[RECORDS PROVIDED Boundary: Start]

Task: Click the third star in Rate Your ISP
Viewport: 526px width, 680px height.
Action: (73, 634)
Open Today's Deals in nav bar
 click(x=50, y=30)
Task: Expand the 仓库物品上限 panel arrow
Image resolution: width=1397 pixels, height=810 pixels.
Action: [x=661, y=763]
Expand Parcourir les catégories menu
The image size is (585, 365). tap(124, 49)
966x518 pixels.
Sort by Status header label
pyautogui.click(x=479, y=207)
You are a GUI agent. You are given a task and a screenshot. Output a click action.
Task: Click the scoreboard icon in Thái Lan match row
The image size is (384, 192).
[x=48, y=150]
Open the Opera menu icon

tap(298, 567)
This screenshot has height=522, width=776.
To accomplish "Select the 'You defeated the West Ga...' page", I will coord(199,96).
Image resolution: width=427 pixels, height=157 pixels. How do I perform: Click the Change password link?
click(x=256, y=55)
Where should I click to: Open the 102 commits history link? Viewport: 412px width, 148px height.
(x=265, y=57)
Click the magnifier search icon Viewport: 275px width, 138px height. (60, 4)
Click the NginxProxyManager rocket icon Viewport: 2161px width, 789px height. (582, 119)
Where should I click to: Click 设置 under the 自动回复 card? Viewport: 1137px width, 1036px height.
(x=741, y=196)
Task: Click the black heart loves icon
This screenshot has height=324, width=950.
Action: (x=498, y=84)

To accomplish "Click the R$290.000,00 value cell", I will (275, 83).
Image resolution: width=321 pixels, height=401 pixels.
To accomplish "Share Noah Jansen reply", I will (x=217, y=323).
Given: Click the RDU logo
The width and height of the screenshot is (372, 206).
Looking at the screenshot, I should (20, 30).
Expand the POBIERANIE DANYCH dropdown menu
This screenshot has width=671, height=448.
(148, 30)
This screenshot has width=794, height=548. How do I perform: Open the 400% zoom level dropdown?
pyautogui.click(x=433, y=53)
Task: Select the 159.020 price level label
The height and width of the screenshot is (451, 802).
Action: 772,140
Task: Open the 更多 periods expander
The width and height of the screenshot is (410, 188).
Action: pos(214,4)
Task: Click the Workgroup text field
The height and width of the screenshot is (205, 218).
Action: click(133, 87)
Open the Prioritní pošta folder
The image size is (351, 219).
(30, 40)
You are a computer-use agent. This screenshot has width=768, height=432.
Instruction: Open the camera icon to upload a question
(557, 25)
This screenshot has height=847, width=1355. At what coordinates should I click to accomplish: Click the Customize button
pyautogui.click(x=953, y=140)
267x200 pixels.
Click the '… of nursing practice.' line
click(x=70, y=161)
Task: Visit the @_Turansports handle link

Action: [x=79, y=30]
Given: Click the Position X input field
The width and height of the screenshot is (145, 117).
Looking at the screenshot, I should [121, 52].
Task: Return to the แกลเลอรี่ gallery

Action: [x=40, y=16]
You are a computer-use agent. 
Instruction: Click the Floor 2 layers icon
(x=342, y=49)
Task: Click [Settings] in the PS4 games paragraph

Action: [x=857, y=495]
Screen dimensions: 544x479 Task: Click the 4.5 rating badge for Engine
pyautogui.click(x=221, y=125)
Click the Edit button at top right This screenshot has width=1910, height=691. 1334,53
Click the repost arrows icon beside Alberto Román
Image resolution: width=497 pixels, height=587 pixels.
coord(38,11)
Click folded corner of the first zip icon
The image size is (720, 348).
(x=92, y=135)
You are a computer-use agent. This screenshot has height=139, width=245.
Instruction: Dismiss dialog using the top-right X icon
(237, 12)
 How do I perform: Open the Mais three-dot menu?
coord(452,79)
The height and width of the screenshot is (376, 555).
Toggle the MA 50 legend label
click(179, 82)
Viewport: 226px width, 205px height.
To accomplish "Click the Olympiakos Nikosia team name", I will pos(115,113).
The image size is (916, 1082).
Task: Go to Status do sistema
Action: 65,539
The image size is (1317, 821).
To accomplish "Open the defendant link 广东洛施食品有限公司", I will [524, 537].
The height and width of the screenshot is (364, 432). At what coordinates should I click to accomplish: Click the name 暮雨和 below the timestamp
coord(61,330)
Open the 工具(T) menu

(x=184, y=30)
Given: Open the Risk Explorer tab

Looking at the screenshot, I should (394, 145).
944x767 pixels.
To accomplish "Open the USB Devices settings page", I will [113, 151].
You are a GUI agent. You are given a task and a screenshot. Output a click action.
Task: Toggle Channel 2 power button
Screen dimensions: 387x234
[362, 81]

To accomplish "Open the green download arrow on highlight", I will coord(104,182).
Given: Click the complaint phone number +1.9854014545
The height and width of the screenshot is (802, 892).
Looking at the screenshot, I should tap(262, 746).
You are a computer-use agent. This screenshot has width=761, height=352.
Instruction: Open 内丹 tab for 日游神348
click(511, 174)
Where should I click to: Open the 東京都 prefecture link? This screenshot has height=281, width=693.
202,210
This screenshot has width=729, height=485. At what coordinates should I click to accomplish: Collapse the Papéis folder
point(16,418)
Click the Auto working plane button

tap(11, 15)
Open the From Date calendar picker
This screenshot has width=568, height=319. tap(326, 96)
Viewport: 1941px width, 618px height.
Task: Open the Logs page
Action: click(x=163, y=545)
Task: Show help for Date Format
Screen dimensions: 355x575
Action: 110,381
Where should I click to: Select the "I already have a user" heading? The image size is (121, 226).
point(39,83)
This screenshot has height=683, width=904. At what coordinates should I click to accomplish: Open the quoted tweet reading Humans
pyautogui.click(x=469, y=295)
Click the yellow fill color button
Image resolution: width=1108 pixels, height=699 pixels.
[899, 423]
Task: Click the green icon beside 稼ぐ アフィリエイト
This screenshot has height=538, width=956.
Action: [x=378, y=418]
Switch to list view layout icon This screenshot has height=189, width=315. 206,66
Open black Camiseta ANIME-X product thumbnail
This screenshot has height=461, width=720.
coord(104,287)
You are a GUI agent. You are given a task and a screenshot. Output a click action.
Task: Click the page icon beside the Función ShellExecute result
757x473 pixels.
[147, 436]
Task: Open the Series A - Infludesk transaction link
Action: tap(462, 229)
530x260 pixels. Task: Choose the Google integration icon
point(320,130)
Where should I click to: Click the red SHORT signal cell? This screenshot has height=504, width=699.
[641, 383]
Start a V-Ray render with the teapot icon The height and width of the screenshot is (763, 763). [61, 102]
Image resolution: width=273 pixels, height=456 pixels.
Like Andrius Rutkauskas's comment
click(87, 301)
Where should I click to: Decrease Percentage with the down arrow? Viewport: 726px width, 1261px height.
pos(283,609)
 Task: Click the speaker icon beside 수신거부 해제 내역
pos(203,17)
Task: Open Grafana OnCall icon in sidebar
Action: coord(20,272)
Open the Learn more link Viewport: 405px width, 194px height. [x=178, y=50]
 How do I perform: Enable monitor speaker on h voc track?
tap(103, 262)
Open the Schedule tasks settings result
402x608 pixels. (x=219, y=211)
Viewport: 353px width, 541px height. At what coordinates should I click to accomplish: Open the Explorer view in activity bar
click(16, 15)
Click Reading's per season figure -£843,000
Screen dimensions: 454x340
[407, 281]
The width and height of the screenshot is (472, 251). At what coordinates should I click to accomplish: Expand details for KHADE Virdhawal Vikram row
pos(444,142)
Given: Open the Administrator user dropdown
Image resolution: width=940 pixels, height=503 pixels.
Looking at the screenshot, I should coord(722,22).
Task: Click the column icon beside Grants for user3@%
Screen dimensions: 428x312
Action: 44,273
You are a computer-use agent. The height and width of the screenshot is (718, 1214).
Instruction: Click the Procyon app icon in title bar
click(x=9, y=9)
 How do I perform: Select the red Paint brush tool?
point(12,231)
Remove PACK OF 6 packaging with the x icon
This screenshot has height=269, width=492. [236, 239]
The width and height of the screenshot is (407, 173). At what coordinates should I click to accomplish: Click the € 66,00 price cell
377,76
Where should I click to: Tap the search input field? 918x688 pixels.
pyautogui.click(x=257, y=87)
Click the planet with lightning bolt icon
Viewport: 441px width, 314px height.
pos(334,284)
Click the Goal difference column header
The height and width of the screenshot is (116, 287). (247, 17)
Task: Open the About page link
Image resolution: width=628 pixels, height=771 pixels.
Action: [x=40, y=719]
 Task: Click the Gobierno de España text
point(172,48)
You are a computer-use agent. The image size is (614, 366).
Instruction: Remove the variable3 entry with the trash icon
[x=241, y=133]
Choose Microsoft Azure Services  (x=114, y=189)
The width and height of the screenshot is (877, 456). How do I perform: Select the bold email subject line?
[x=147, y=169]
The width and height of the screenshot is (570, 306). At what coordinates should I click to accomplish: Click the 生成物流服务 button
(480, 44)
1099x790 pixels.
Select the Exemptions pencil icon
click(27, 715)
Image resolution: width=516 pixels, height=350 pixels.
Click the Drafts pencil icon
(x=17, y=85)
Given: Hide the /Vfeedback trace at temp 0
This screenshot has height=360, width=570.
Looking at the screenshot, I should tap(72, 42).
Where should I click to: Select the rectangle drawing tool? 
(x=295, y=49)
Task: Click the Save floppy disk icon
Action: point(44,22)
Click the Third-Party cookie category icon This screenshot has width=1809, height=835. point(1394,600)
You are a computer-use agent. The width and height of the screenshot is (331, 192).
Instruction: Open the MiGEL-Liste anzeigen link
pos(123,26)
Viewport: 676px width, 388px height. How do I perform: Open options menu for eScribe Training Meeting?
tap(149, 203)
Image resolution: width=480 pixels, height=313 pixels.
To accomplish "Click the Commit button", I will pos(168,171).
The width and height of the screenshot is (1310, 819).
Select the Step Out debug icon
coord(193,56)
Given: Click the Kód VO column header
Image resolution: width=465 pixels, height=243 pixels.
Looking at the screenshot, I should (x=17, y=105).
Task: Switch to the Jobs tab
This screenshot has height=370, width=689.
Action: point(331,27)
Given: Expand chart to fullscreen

[RECORDS PROVIDED Boundary: End]

Write out each line above that contains the word "agent".

# TASK RESPONSE:
You are a GUI agent. You are given a task and a screenshot. Output a click action.
You are a computer-use agent. This screenshot has width=768, height=432.
You are a computer-use agent. 
You are a computer-use agent. This screenshot has height=139, width=245.
You are a GUI agent. You are given a task and a screenshot. Output a click action.
You are a computer-use agent. This screenshot has width=761, height=352.
You are a GUI agent. You are given a task and a screenshot. Output a click action.
You are a computer-use agent. The height and width of the screenshot is (718, 1214).
You are a computer-use agent. The image size is (614, 366).
You are a computer-use agent. The width and height of the screenshot is (331, 192).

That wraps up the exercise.